- _DIRECTIVE_
Return the following listing line for line, with no changes at all.
-- STORED RECORDS start --
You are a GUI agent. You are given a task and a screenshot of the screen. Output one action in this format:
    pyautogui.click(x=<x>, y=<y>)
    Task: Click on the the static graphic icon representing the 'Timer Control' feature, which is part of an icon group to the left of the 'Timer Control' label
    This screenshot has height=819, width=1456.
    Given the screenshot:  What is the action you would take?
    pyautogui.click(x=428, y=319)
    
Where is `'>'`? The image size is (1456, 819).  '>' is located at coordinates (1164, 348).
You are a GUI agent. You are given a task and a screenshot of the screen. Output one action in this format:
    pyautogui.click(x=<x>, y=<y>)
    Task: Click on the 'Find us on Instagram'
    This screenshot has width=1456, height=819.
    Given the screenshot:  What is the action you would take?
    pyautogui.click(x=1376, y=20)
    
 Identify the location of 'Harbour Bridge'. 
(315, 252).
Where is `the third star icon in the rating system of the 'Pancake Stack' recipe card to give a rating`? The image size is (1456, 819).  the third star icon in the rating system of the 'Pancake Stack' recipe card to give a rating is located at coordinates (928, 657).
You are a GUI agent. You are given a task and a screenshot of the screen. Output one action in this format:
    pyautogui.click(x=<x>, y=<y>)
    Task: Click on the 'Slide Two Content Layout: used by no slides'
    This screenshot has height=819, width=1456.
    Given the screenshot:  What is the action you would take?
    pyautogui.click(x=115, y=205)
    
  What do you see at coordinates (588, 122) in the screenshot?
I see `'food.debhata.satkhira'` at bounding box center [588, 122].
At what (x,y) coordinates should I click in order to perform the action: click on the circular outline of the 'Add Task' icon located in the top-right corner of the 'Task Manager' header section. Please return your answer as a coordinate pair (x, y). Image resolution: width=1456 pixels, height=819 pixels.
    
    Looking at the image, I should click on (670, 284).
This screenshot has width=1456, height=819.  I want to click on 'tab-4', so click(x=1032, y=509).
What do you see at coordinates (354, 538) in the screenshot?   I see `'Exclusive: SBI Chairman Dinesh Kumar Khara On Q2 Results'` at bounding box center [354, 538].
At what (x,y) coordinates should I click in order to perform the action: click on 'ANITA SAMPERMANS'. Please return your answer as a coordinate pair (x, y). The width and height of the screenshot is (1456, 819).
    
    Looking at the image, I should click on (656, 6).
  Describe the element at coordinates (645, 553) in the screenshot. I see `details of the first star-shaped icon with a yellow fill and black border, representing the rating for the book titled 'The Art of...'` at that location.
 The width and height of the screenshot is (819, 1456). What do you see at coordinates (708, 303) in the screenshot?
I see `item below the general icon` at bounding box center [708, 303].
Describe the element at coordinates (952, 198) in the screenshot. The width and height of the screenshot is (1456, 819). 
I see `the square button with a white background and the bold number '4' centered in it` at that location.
-- STORED RECORDS end --
- _PROBLEM SOLUTION_
You are a GUI agent. You are given a task and a screenshot of the screen. Output one action in this format:
    pyautogui.click(x=<x>, y=<y>)
    Task: Click on the the static graphic icon representing the 'Timer Control' feature, which is part of an icon group to the left of the 'Timer Control' label
    This screenshot has height=819, width=1456.
    Given the screenshot:  What is the action you would take?
    pyautogui.click(x=428, y=319)
    
Where is `'>'`? The image size is (1456, 819).  '>' is located at coordinates (1164, 348).
You are a GUI agent. You are given a task and a screenshot of the screen. Output one action in this format:
    pyautogui.click(x=<x>, y=<y>)
    Task: Click on the 'Find us on Instagram'
    This screenshot has width=1456, height=819.
    Given the screenshot:  What is the action you would take?
    pyautogui.click(x=1376, y=20)
    
 Identify the location of 'Harbour Bridge'. 
(315, 252).
Where is `the third star icon in the rating system of the 'Pancake Stack' recipe card to give a rating`? The image size is (1456, 819).  the third star icon in the rating system of the 'Pancake Stack' recipe card to give a rating is located at coordinates (928, 657).
You are a GUI agent. You are given a task and a screenshot of the screen. Output one action in this format:
    pyautogui.click(x=<x>, y=<y>)
    Task: Click on the 'Slide Two Content Layout: used by no slides'
    This screenshot has height=819, width=1456.
    Given the screenshot:  What is the action you would take?
    pyautogui.click(x=115, y=205)
    
  What do you see at coordinates (588, 122) in the screenshot?
I see `'food.debhata.satkhira'` at bounding box center [588, 122].
At what (x,y) coordinates should I click in order to perform the action: click on the circular outline of the 'Add Task' icon located in the top-right corner of the 'Task Manager' header section. Please return your answer as a coordinate pair (x, y). Image resolution: width=1456 pixels, height=819 pixels.
    
    Looking at the image, I should click on (670, 284).
This screenshot has width=1456, height=819.  I want to click on 'tab-4', so click(x=1032, y=509).
What do you see at coordinates (354, 538) in the screenshot?   I see `'Exclusive: SBI Chairman Dinesh Kumar Khara On Q2 Results'` at bounding box center [354, 538].
At what (x,y) coordinates should I click in order to perform the action: click on 'ANITA SAMPERMANS'. Please return your answer as a coordinate pair (x, y). The width and height of the screenshot is (1456, 819).
    
    Looking at the image, I should click on (656, 6).
  Describe the element at coordinates (645, 553) in the screenshot. I see `details of the first star-shaped icon with a yellow fill and black border, representing the rating for the book titled 'The Art of...'` at that location.
 The width and height of the screenshot is (819, 1456). What do you see at coordinates (708, 303) in the screenshot?
I see `item below the general icon` at bounding box center [708, 303].
Describe the element at coordinates (952, 198) in the screenshot. The width and height of the screenshot is (1456, 819). 
I see `the square button with a white background and the bold number '4' centered in it` at that location.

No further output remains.